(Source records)
•••
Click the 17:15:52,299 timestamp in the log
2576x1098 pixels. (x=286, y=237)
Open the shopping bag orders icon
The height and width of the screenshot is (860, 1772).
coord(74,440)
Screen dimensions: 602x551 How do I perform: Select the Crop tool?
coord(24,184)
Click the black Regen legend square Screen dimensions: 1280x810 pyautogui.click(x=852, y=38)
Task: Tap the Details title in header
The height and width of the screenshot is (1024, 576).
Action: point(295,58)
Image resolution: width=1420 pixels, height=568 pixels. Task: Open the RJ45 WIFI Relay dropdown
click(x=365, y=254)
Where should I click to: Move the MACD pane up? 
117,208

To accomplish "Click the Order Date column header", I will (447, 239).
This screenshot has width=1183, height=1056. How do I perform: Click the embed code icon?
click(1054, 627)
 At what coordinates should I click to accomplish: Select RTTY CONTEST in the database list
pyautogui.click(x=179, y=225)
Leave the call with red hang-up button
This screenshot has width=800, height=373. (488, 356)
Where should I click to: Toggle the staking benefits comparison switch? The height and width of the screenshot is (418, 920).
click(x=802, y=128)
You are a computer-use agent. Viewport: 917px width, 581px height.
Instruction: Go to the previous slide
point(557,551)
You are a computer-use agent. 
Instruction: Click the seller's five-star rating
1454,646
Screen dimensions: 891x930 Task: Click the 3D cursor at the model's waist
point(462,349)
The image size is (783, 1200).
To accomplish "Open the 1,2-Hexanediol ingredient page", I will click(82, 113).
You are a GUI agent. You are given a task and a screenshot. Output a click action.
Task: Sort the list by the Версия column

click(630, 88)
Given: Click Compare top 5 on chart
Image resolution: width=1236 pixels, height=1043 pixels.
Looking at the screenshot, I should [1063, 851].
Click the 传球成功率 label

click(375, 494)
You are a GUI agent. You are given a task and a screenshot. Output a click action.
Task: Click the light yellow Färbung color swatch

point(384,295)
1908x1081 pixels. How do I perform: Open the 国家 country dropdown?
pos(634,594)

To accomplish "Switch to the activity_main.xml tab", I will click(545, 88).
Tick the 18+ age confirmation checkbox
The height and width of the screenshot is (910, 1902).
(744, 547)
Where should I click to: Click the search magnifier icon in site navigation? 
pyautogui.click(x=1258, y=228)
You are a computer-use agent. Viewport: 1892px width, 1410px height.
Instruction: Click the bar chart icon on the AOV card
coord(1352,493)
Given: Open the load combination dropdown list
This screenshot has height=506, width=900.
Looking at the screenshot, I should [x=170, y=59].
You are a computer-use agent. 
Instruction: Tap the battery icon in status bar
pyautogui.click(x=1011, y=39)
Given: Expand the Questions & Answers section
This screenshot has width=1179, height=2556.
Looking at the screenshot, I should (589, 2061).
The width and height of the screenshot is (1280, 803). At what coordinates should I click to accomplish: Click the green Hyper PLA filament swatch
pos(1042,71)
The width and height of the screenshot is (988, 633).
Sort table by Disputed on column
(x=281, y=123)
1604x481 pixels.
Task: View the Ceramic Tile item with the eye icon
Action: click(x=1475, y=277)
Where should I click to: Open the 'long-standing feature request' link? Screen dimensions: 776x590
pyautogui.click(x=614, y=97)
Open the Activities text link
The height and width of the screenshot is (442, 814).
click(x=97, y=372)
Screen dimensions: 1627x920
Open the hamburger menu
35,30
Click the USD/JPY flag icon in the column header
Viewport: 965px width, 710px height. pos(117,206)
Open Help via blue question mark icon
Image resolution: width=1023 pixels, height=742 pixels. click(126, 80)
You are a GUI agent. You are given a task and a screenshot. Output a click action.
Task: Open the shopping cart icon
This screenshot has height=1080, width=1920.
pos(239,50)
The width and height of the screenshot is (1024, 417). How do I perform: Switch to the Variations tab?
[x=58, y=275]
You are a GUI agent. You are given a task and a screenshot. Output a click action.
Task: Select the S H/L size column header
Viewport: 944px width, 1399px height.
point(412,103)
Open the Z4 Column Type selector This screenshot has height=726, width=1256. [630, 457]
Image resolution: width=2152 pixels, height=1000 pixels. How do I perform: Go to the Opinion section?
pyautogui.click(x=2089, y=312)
•••
-- Task --
Wherever the string "computer" appears in the records above, copy the line it sits in.

-- Response below --
You are a computer-use agent. Viewport: 917px width, 581px height.
You are a computer-use agent. 
You are a computer-use agent. Viewport: 1892px width, 1410px height.
You are a computer-use agent. 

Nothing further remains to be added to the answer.